Document segment:
•••••

On Tuesday 6th March 2018, we were joined by Jo Feakes who is registered nutritional therapist with an interest in supporting people with CFS conditions. Attached is her information which she shared with the group and below is the recipe for her delicious Chocolate Paleo cake which is designed to release energy slowly and avoid a fluctuation in sugar levels, all I can say is our members loved it.

Nutrition is something which comes up time and time again in our meetings and we are delighted to be in contact with Jo. Since her talk, a few of our members have attended a one to one appointment with Jo and have really benefited from seeing her, with one member getting diagnosed with an underactive thyroid.

Please check out the information attached, try the recipe below and take a peek at Jo's website


This is a great paleo bread recipe. It will help stabilise blood sugar and keep energy levels high.

Serve plain or spread with a little coconut butter.

•••••

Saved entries
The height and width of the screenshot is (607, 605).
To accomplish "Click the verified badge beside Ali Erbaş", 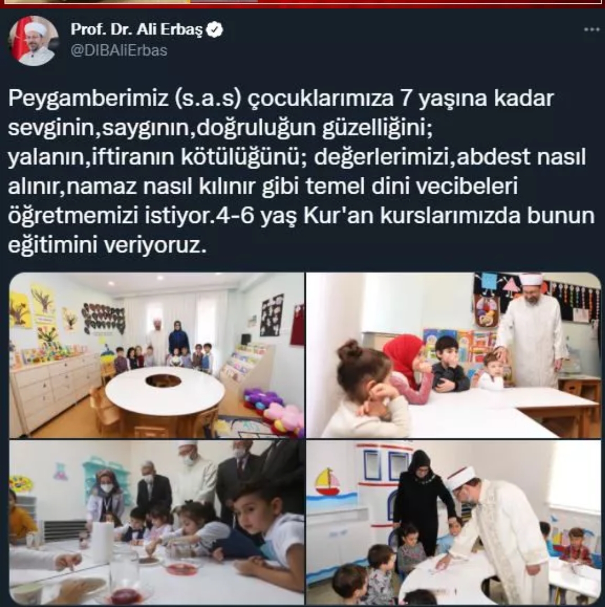I will pos(214,30).
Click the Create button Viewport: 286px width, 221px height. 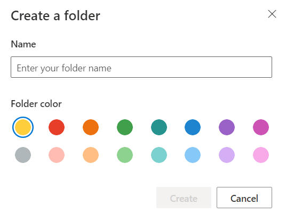click(184, 198)
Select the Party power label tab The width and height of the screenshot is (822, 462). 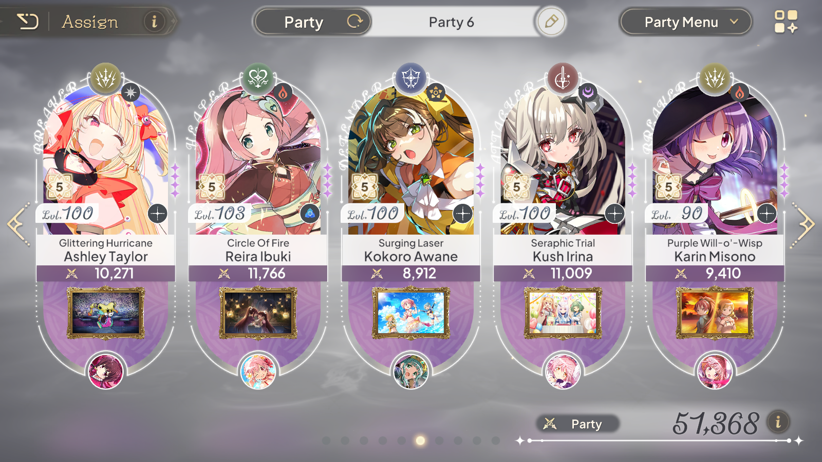578,424
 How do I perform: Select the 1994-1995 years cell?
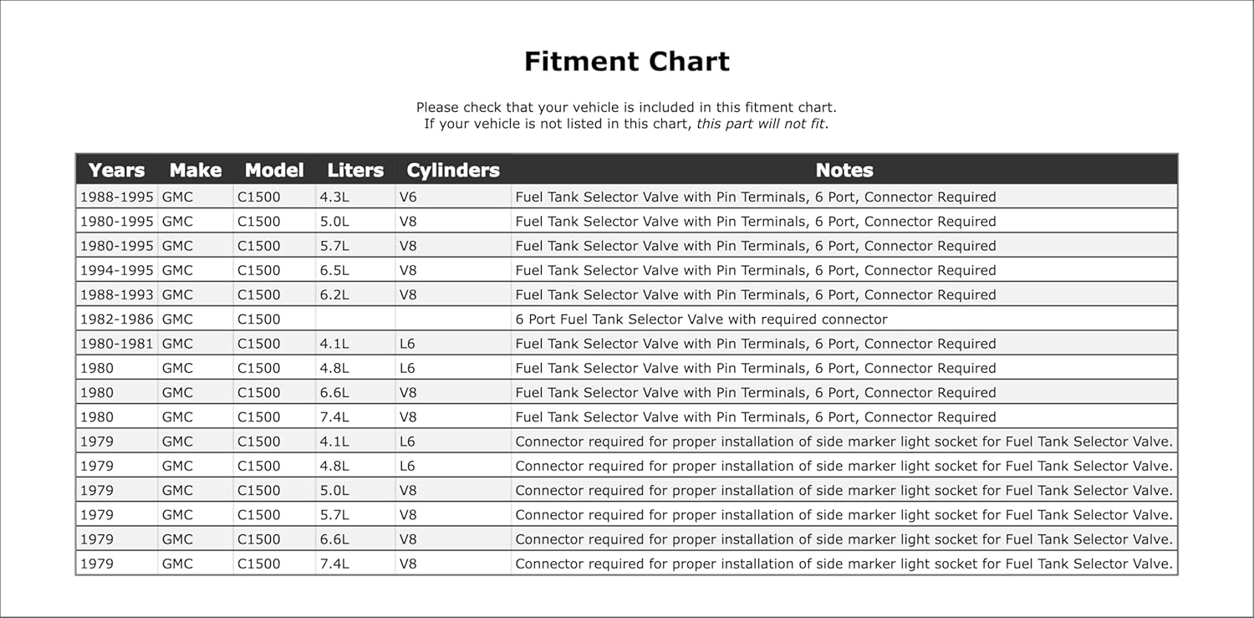(x=116, y=270)
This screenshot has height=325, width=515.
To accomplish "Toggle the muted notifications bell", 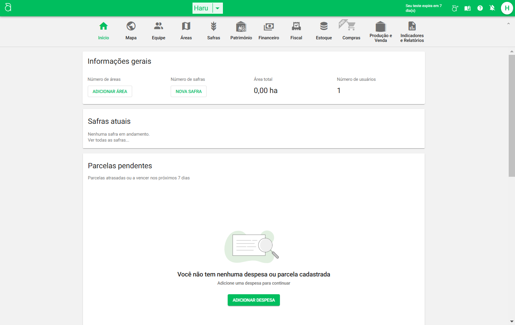I will point(492,8).
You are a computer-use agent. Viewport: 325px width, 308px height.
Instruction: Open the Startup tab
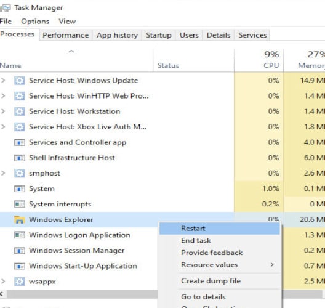(159, 35)
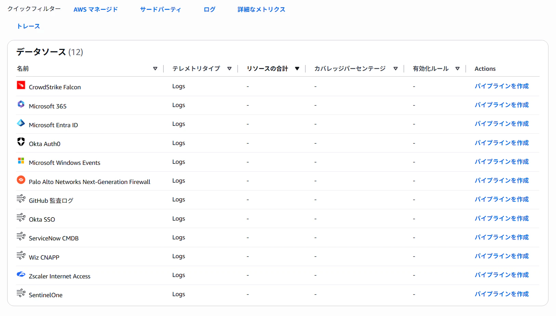Sort by テレメトリタイプ column arrow
This screenshot has width=556, height=316.
coord(229,69)
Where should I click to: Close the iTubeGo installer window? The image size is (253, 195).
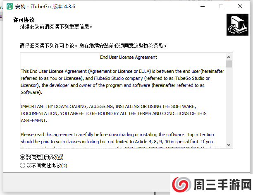point(240,7)
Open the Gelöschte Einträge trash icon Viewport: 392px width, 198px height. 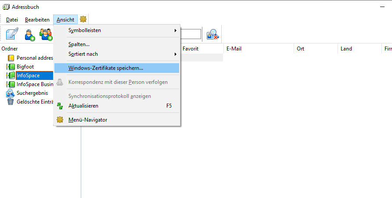(11, 101)
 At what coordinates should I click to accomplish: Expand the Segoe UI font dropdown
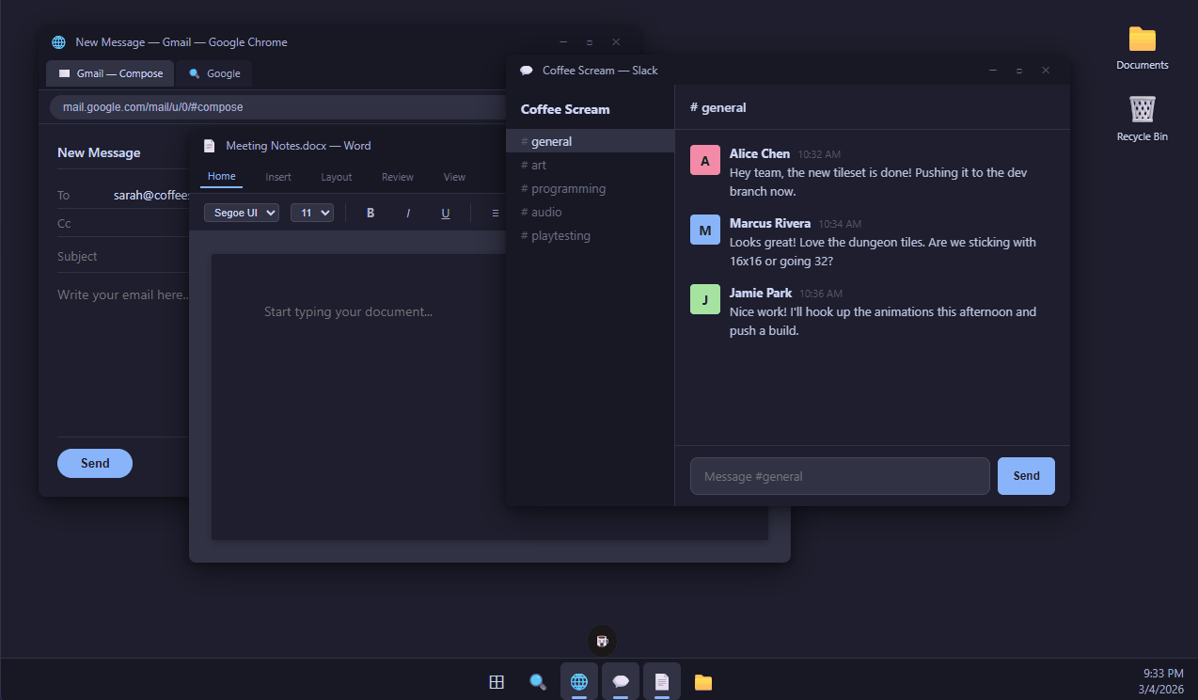pyautogui.click(x=241, y=213)
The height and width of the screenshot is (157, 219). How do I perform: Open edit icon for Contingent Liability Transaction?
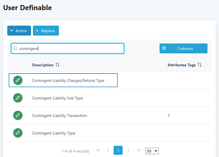pyautogui.click(x=18, y=115)
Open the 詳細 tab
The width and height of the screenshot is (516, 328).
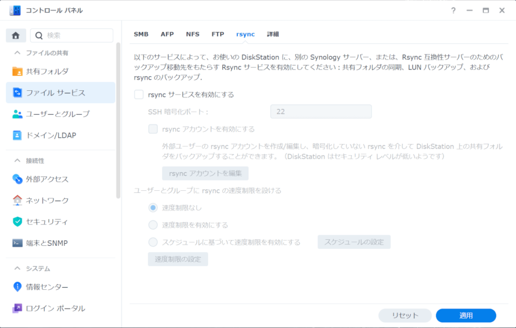[x=273, y=34]
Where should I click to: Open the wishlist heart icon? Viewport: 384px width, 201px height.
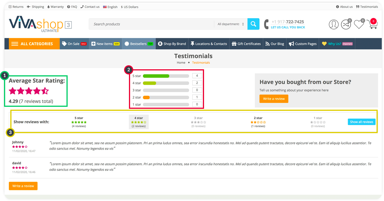tap(358, 24)
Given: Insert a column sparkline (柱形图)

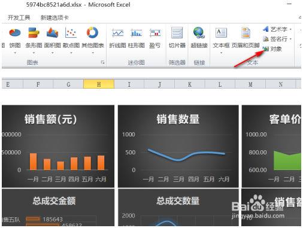Looking at the screenshot, I should click(x=137, y=38).

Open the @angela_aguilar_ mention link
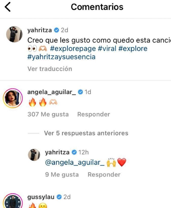[75, 163]
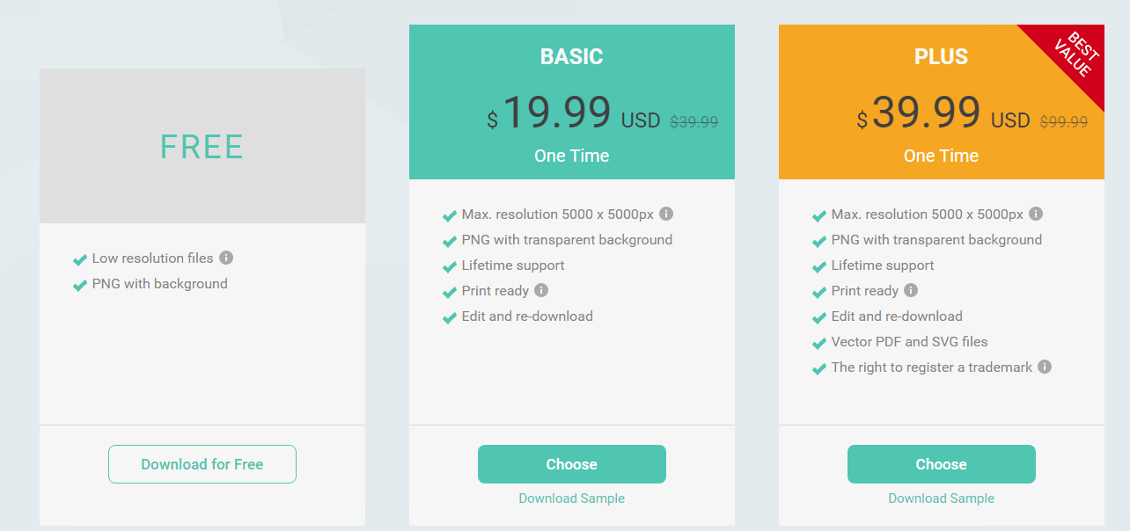Screen dimensions: 1130x531
Task: Click the 19.99 USD price
Action: 574,114
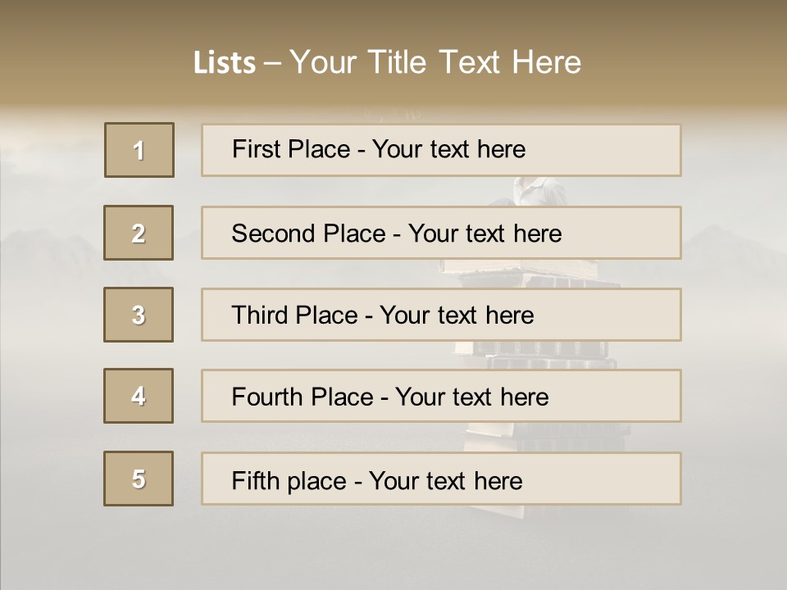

•••••

Problem set:
• A. In the nutrition talk post, what was one member diagnosed with after a one-to-one appointment with Jo?
• B. Print the section of the nutrition talk post that opens with the words "Please check out" and ends after "little coconut butter.".

Activity answers:
• A. An underactive thyroid.

• B.
Please check out the information attached, try the recipe below and take a peek at Jo's website


This is a great paleo bread recipe. It will help stabilise blood sugar and keep energy levels high.

Serve plain or spread with a little coconut butter.